- _Exercise description_
Copy out every line of the entries below word for word, leaving out the pictures.

..........

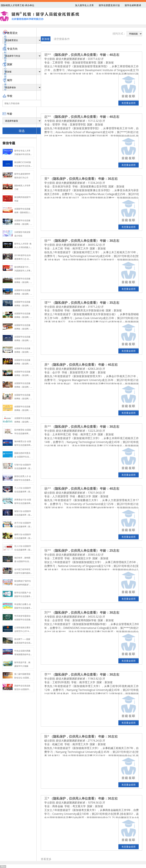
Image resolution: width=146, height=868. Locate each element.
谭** (47, 303)
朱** (47, 426)
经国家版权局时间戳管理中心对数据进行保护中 (5, 60)
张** (47, 550)
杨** (47, 488)
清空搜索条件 (62, 39)
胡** (47, 55)
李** (47, 674)
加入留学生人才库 (84, 5)
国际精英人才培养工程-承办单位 (17, 5)
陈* (47, 736)
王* (47, 798)
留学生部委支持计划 (109, 5)
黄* (47, 179)
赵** (47, 117)
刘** (47, 612)
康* (47, 364)
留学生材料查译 (133, 5)
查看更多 (46, 859)
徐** (47, 241)
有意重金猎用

..........

- _Reply_
Image resolution: width=146, height=868. Locate each element.
谭** (47, 303)
朱** (47, 426)
经国家版权局时间戳管理中心对数据进行保护中 (5, 60)
张** (47, 550)
杨** (47, 488)
清空搜索条件 (62, 39)
胡** (47, 55)
李** (47, 674)
加入留学生人才库 (84, 5)
国际精英人才培养工程-承办单位 (17, 5)
陈* (47, 736)
王* (47, 798)
留学生部委支持计划 (109, 5)
黄* (47, 179)
赵** (47, 117)
刘** (47, 612)
康* (47, 364)
留学生材料查译 (133, 5)
查看更多 (46, 859)
徐** (47, 241)
有意重金猎用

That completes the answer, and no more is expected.